**The task:** Beginning with the line that has "The width and" and ending with the line that has "Given: Open the Kazan university title link", retype the entries below exactly, except for the pictures.

**Data records:**
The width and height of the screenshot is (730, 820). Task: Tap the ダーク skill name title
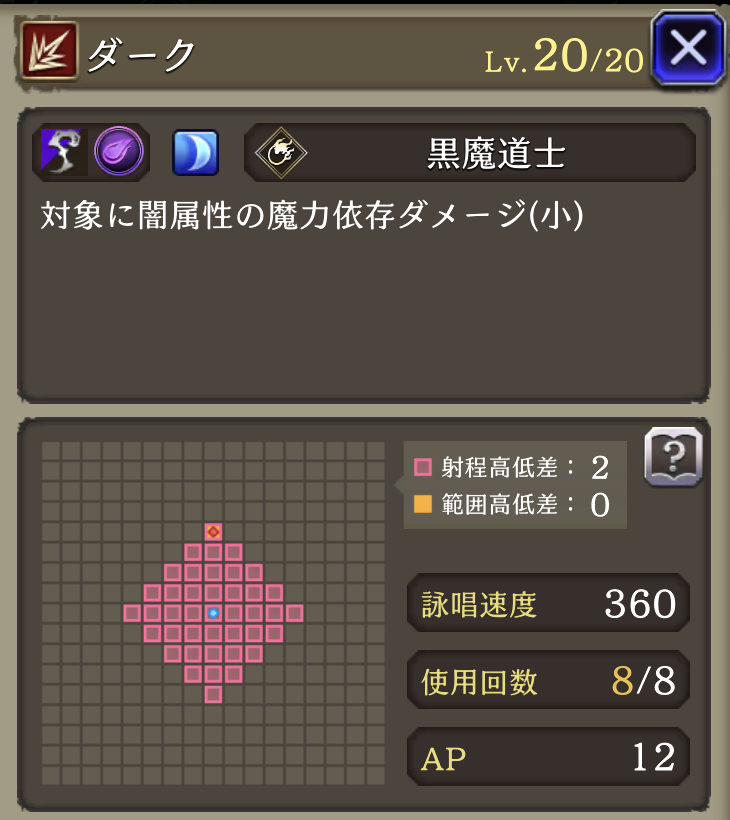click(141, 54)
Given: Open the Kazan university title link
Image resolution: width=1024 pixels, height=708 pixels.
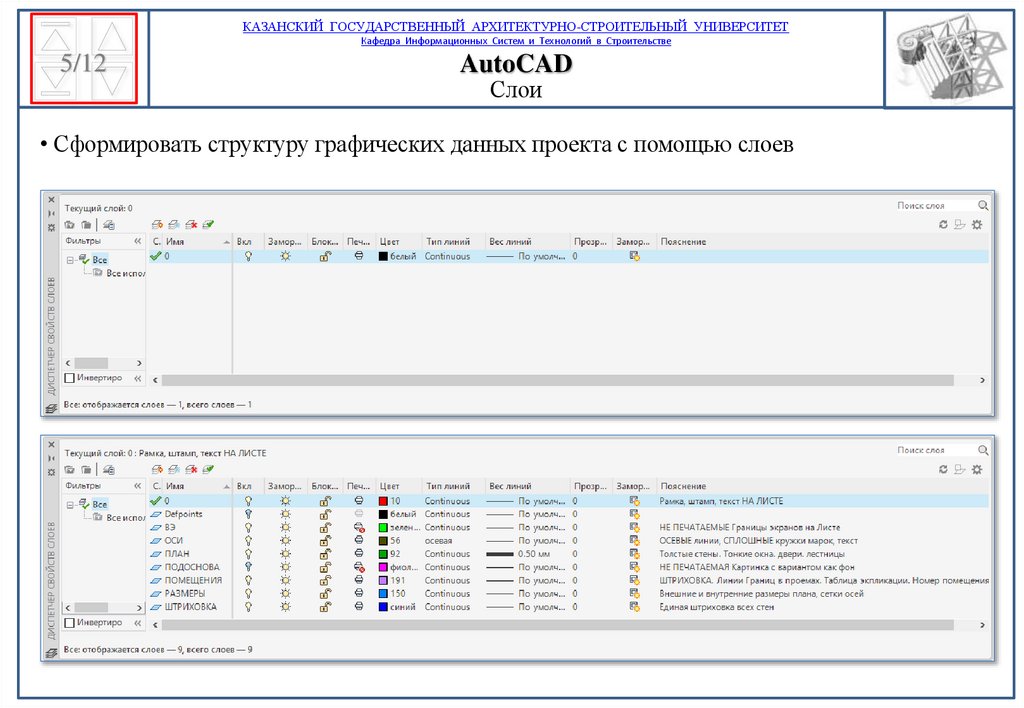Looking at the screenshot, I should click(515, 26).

...

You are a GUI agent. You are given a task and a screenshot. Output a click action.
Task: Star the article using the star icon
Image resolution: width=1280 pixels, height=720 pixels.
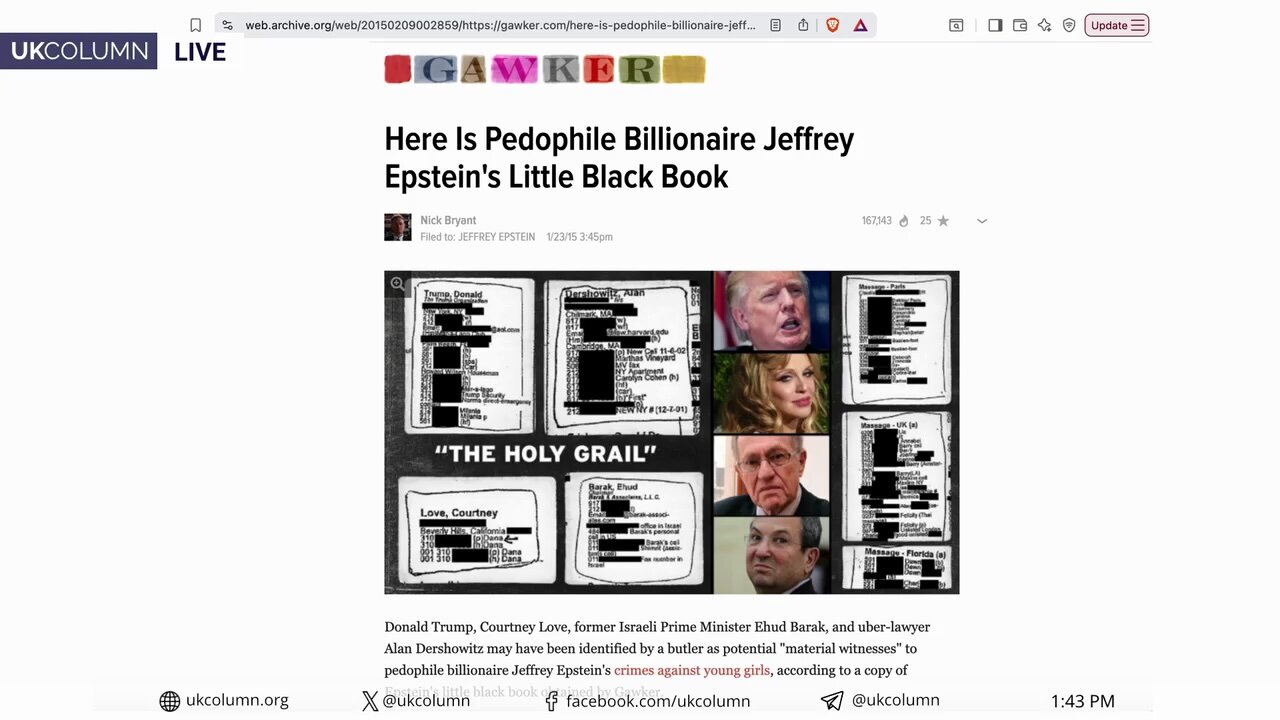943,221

==

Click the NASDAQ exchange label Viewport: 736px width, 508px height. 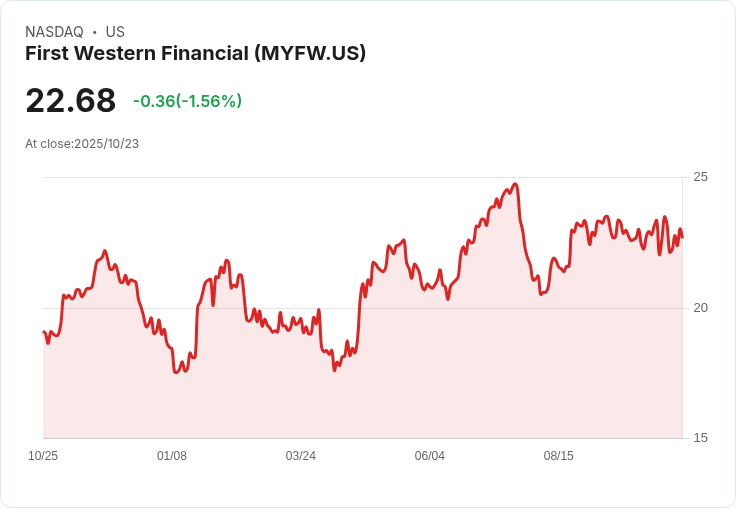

**Response area:**
The width and height of the screenshot is (730, 820). Task: Tap the ダーク skill name title
click(141, 54)
Given: Open the Kazan university title link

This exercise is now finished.